## Material for this task

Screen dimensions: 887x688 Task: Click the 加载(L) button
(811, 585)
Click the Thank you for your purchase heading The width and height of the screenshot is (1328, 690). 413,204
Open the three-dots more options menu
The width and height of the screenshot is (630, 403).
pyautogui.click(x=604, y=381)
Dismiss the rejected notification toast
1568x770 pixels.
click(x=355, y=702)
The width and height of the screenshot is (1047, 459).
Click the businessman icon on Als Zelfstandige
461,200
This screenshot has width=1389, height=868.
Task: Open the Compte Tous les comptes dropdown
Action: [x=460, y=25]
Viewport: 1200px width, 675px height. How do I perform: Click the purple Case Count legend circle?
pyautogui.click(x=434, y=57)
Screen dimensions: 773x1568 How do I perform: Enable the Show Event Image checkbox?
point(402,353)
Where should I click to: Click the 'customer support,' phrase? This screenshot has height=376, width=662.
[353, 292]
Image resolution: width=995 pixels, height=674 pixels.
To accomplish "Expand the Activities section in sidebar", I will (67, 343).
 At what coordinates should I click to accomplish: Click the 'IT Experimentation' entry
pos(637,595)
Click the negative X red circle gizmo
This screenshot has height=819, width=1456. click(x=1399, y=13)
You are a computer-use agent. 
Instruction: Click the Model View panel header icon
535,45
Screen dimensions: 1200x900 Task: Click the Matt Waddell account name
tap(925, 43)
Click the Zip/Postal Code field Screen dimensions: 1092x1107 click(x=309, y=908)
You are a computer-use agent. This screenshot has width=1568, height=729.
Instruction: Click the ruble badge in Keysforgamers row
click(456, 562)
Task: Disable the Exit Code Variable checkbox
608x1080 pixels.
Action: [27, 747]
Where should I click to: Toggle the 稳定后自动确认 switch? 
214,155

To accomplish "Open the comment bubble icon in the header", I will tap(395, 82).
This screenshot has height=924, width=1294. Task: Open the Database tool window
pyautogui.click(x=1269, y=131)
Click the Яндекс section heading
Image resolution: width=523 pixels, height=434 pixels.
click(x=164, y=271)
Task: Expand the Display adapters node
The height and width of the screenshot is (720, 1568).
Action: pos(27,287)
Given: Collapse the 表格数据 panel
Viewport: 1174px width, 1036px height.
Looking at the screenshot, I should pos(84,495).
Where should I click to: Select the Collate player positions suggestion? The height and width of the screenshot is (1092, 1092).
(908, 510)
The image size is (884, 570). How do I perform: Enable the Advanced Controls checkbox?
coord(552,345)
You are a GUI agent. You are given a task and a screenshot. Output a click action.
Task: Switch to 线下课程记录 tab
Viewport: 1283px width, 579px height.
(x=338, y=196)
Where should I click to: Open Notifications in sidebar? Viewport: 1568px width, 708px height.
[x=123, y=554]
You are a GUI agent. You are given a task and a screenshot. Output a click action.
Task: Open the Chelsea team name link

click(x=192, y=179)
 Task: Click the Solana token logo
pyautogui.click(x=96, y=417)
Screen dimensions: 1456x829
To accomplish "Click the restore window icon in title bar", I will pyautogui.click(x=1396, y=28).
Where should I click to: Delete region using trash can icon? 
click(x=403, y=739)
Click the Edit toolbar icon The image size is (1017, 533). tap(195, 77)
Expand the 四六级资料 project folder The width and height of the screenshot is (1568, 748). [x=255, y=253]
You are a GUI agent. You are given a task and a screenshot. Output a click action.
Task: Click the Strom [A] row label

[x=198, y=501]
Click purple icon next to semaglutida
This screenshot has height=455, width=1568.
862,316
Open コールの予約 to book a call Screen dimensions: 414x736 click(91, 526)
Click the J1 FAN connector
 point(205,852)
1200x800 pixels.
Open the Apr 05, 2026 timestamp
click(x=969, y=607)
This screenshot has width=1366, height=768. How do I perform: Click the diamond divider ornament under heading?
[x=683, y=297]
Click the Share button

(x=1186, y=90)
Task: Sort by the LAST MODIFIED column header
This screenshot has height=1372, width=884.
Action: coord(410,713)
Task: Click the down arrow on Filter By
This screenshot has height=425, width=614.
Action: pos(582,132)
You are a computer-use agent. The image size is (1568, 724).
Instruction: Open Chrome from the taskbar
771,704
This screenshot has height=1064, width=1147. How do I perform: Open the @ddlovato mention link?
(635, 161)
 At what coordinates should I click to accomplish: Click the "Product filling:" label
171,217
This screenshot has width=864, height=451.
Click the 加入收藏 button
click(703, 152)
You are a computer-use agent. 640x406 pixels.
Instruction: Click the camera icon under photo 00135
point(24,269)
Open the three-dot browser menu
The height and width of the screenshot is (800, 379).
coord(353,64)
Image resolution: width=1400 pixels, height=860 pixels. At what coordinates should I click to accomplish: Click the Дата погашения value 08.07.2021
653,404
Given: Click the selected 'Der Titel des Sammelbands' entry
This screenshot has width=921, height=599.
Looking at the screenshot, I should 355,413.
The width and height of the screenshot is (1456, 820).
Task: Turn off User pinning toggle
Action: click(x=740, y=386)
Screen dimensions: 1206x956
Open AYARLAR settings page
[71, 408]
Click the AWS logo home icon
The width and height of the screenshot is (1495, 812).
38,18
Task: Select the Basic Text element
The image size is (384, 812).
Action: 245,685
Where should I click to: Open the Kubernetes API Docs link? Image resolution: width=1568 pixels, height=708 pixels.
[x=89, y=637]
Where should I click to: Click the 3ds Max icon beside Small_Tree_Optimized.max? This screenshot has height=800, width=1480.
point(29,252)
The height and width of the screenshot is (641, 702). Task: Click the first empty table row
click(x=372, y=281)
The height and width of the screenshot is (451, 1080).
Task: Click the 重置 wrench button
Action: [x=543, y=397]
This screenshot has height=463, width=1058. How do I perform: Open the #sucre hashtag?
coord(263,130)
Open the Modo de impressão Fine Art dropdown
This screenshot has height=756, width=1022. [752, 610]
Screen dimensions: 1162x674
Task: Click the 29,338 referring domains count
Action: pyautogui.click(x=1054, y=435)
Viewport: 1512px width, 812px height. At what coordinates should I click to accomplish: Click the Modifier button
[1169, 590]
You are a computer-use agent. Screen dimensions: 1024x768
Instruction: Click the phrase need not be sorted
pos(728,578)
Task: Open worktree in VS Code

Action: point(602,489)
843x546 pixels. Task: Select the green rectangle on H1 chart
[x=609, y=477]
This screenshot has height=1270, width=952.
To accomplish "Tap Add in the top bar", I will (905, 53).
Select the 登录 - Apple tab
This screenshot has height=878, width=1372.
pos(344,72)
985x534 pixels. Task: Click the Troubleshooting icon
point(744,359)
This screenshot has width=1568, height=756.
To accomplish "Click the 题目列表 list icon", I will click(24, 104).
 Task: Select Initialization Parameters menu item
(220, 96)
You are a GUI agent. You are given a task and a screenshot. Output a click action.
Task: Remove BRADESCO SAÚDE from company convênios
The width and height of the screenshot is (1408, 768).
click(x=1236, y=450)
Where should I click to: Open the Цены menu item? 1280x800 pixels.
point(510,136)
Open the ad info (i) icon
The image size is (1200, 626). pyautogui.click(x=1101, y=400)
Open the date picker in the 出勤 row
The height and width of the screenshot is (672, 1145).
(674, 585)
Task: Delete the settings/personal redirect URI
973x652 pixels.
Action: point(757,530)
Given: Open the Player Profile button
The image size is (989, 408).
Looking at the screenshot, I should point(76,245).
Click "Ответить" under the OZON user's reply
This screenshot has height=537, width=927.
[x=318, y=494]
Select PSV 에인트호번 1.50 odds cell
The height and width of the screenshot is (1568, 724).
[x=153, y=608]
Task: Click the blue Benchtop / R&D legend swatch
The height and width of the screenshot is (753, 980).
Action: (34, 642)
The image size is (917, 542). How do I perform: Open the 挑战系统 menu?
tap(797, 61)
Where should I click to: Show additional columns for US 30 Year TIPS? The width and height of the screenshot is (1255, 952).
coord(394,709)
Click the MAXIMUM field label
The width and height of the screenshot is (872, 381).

## Written instruction
State how many lines of the material contain the word "legend", counting only matches with the same letter case, and give the number alone.

## Task result
2